I run up the stairs, dabbing furiously at the edges of my eyes, wiping away the salty evidence that I have been hurt. I pass through the doorway and leap onto my bed, snuggling down in the nest of blankets and pillows. I grab my favorite and let my suppressed agony pour down my face, soaking my pillows, thinking that I can cry my pain out.
As if it were that easy.
I think of each thing that was said; how could she mean to say that? I had just asked for some help, no big deal. Now the only help that I receive is that of my pillow, comforting me in the way that only an old friend can. I roll onto my side, taking my friend with me. Tears are streaming down my face as I think Why does she not help me? Why does she cause me pain when all I want is her acceptance? Nothing surrounding me gives me an answer.
I burrow down in my blankets, thankful that it is cold enough for me to be able to. The comfort that these simple sheets bring me is enough that I eventually stop crying. All the while, my pillow has been here comforting me with its familiar smell, reassuring me that I have been through worse things, things that it has also helped me through.
As I move around in my bed trying to find a comfortable position, the pillow stays close to my heart. It starts to dry, the reminders of my crying fading with time. I keep remembering what she said, and with these memories comes a fresh wave of salty tears, though I try to hold them back. I want the evidence to disappear; I want to be able to move past this moment, to forget what has happened.
Easier said than done.
As I dwell on the harsh tone she had used, and the words that she so willingly shared with me, I start to believe them. Maybe what she had said was true… Maybe I am exactly what she said. Then I remember that she is jealous of me. Of my good grades, of my being younger, of my having friends, and of our parent's seeming to side with me in every argument.
I do not see how I am supposed to fix these things so that she will be kinder to me. Am I supposed to fail school? That will make my life more nearer to her own, but that is not what I want. Am I supposed to make all of my friends dislike me? How can I justify this? They have helped me through tough times and they do not deserve to be discarded like that. Do I act out so I do not receive the favor of my parents? All of these things are possible, but my life would be ruined if I achieved them.

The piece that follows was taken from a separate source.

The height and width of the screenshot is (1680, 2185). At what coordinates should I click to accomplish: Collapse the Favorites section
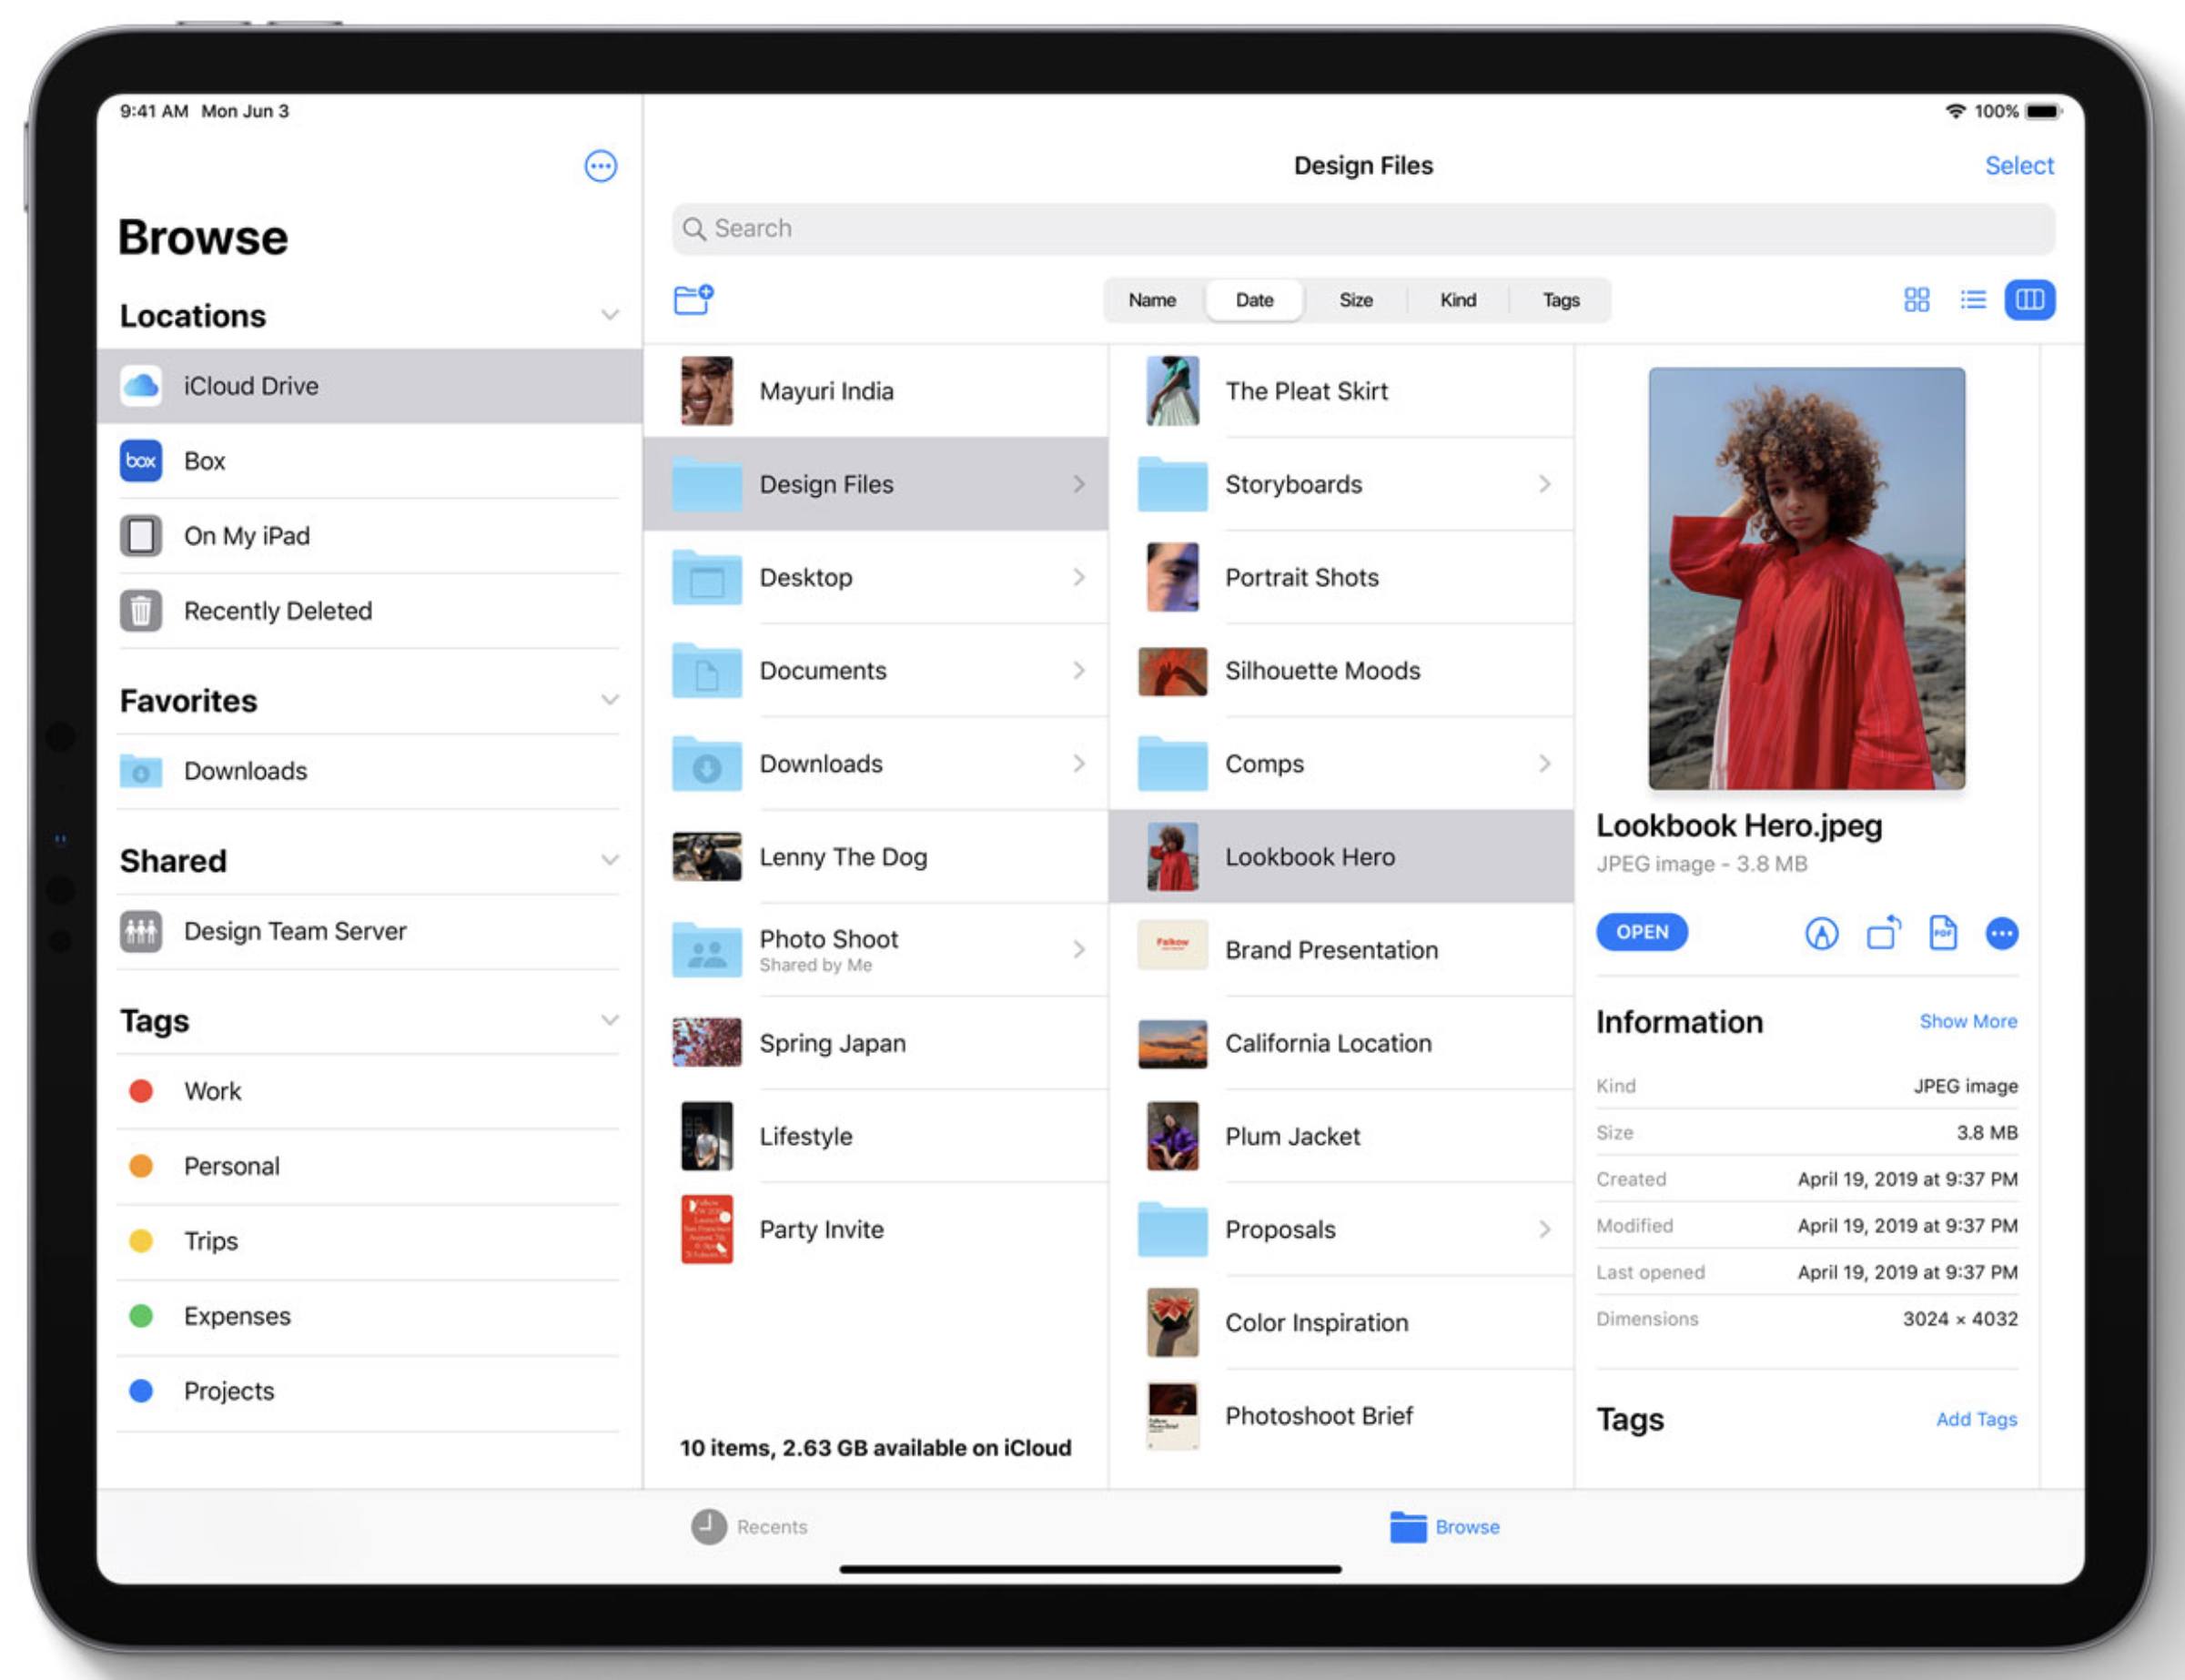[x=611, y=700]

What about me be younger? There is no way to rectify that situation and, according to my mother, that is the main reason why my sister is jealous of me. This is not something that I can control!
Now, as I start to get mad at my sister for ever treating me this way, for ever thinking that she is better than me, for ever thinking that I am the lucky one, I realize that I do not care what she thinks. Let her be jealous; I will ignore it. Let her get angry with me; I will be cautious. She may say and do things that she regrets but I will hold on to my integrity. I will not stoop to her level. She may deserve it sometimes, but I do not deserve the classification of 'The Mean Sister'. Let her have it.
All through this, my pillow has been hugged tightly to my chest. I feel the spot where my tears once were and realize that it is now completely dry. My resolution to be the better person has dried my tears. I thank my pillow for helping me come to the realization that I can be better than she is, even if she does not think so. So, thank you pillow, you have helped me to become a better person.